续写下面这篇用矩阵快速幂优化同余计数动态规划的题解，从它最后一行之后接着写下去。
--- 文本段落 ---
题目
https://www.lydsy.com/JudgeOnline/problem.php?id=4818
思路
先考虑没有质数限制
dp是在同余系下的,所以(f[i][j])表示前i个点,和为j的方案数
转移就是(f[i][j]=f[i-1][k]+g[(j-k)\%p])
g[i]是x%p==i出现的个数
有质数的话
用tot-无质数
无质数就在g[i]上删去质数出现的个数,再跑一边
但是!!
n很大,应该是带个log的
矩阵优化吧
代码
#include <bits/stdc++.h>
using namespace std;
const int mod = 20170408;
const int N = 1e5 + 7;
int read() {
int x = 0, f = 1;
char s = getchar();
for (; s > '9' || s < '0'; s = getchar())
if (s == '-')
f = -1;
for (; s >= '0' && s <= '9'; s = getchar()) x = x * 10 + s - '0';
return x * f;
}
int n, m, p;
int pri[2000008], cnt;
bool vis[20000008];
void get_pri(int n) {
vis[1] = 1;
for (int i = 2; i <= n; ++i) {
if (!vis[i])
pri[++cnt] = i;
for (int j = 1; i * pri[j] <= n && j <= cnt; ++j) {
vis[i * pri[j]] = 1;
if (i % pri[j] == 0)
break;
}
}
}
struct node {
int ch[201][201];
} a, b, c;
node mul(node a, node b) {
node c = {};
for (int i = 0; i < p; ++i)
for (int k = 0; k < p; ++k)
for (int j = 0; j < p; ++j) c.ch[i][j] = (c.ch[i][j] + 1LL * a.ch[i][k] * b.ch[k][j] % mod) % mod;
return c;
}
node q_pow(node a, int nb) {
node ans = {};
for (int i = 0; i < p; ++i) ans.ch[i][i] = 1;
while (nb) {
if (nb & 1)
--- 记录信息 ---
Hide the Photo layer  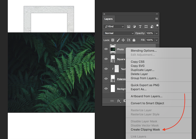coord(106,49)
---
▶ 答案
ans = mul(ans, a);
a = mul(a, a);
nb >>= 1;
}
return ans;
}
int g[200];
int main() {
// freopen("count.in","r",stdin);
// freopen("count.out","w",stdout);
n = read(), m = read(), p = read();
get_pri(m);
// one
for (int i = 1; i <= m; ++i) g[i % p]++;
for (int i = 0; i < p; ++i)
for (int j = 0; j < p; ++j) a.ch[i][j] = g[(i - j + p) % p];
for (int i = 0; i < p; ++i) b.ch[i][0] = g[i];
c = mul(q_pow(a, n - 1), b);
int ans = c.ch[0][0];
memset(g, 0, sizeof(g));
memset(a.ch, 0, sizeof(a.ch));
memset(b.ch, 0, sizeof(b.ch));
memset(c.ch, 0, sizeof(c.ch));
// two
for (int i = 1; i <= m; ++i)
if (vis[i])
g[i % p]++;
for (int i = 0; i < p; ++i)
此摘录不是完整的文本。